I believe that it is not okay to reduce people into animalistic lumps of flesh swinging their fists around, any more than it is okay to belittle people into walking meat sacks whose only purpose is incubating other human beings.

Men Explain things to Me and Other Essays – Rebecca Solnit

I also believe that women deserve the right to be heard and believed. That her body should be governed by only herself and nobody has the right to abuse it with violence when she says no. That it is not okay to joke about rape or pussy grabbing or how you want to enforce your sexual violence upon someone for ‘bants’. That it is not okay to victim blame. That it is not okay to send death and rape threats online to women no matter how much you don’t agree with what she says. That it is not okay to tell someone to ‘kill themselves’ because they don’t like your dick pic, or because they aren’t interested in dating you, or because you’ve decide that you have been ‘friend zoned’.

I believe that good feminist essays are supposed make you angry. Men Explain Things to Me and other Essays, made me angry, they disgusted me, they left me feeling upset and genuinely appalled. But they gave me a little bit of hope too and now I feel like I need to read them again.

Solnit has an easy to digest writing style that doesn’t patronise the reader, it doesn’t demonise men, but it seeks to resonate with an attempt at answering why feminism is still a relevant global topic today. These seven essays aren’t 130 pages of Solnit anecdotally belittling the men who have explained things to her or patronised her, as may be assumed. The title essay tells of an older gentlemen explaining Solnit’s recently released novel to her, pursuing on regardless of being repeatedly told ‘that’s her book.’ But there are essays dedicated to the pervasive sexual violence against women, vibrant writing on the topic of IMF and Dominique Strauss-Kahn, and powerlessness. She discusses the egalitarian marriage, Woolf, and the last essay ends with some dignity and hope for the topic.

They forced me reflect on the young girl who was snatched and killed from my secondary school all those years ago, and on another local woman who was found unconscious with no underwear, and on the statistics of a rape being reported every 6 minutes in the USA, and on gang rape, and on how many sexual assault survivors I know, and on women being set on fire and then eaten for refusing sexual advances, and on brave women being left for dead by assailants but still walking to the nearest police station.

But these essays also made me reflect upon myself as a product of society, both as a unwilling subject for the Male Gaze and how deeply my own fear of sexual violence runs. I found myself reflecting on how perverse I find misogyny and violation. How difficult I find it that someone somewhere, believes wholeheartedly that they have the right to someone else’s body without consent. Good feminist essays make you angry. Really good feminist essays make you angry and then solidify and consolidate your ideas into concrete. But as always there is a peppering of sadness – why, why, why, why do human beings do this to one another?

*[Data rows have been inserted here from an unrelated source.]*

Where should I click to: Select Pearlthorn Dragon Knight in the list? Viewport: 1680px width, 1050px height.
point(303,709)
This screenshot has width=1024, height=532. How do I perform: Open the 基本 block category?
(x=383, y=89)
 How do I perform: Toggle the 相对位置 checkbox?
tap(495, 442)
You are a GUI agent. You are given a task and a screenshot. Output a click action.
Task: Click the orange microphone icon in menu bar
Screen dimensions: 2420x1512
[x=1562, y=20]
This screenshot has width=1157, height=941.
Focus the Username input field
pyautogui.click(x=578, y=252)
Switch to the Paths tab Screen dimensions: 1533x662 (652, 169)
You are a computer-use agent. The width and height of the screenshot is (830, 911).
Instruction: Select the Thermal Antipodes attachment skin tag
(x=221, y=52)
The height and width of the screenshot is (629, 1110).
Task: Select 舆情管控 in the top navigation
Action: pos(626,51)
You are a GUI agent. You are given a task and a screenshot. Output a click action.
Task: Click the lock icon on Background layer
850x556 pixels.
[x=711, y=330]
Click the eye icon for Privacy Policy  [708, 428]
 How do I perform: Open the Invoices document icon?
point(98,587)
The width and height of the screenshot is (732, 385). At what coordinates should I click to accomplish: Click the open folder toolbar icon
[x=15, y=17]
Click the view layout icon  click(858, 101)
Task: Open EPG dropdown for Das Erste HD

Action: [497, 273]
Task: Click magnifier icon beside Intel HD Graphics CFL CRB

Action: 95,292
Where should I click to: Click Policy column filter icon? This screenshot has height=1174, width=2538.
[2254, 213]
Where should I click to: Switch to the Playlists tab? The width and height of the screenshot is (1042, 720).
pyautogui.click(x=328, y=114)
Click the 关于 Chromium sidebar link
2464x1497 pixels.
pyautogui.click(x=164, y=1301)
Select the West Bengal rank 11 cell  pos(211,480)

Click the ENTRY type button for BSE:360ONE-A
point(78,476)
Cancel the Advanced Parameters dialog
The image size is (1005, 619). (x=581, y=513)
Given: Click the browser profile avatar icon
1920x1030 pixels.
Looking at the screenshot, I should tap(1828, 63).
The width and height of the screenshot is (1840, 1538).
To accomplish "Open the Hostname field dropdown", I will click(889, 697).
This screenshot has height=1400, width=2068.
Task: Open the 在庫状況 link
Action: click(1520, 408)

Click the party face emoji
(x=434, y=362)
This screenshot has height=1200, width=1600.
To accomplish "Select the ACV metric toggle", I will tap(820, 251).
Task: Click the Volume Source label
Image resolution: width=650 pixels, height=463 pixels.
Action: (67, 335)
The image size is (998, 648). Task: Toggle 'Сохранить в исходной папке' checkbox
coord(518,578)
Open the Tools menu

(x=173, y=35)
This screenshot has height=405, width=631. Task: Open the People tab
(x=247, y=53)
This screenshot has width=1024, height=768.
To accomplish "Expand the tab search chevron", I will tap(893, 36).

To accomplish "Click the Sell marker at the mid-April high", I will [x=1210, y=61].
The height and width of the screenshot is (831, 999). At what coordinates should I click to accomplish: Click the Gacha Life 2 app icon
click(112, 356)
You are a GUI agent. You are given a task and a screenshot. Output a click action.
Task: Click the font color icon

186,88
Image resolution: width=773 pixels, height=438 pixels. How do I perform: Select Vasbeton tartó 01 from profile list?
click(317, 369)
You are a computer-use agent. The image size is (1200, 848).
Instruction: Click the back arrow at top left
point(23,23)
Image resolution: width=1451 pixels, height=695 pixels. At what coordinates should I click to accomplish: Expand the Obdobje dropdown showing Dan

Something that has resonated with me from this collection is the suggestion that a pandora’s box (or jar) of ideas has been opened. That all of the ideas that have flown out and established themselves will be forever difficult to budge. Women will never again relinquish their hold over their own bodies, voices, votes, and worth. That traditional gender norms are being unravelled. That, with complete certainty, there is more than one way to be a human and to have value. And surely, given the state of 2016 is about to leave us in, that is a happy thought to hold on to.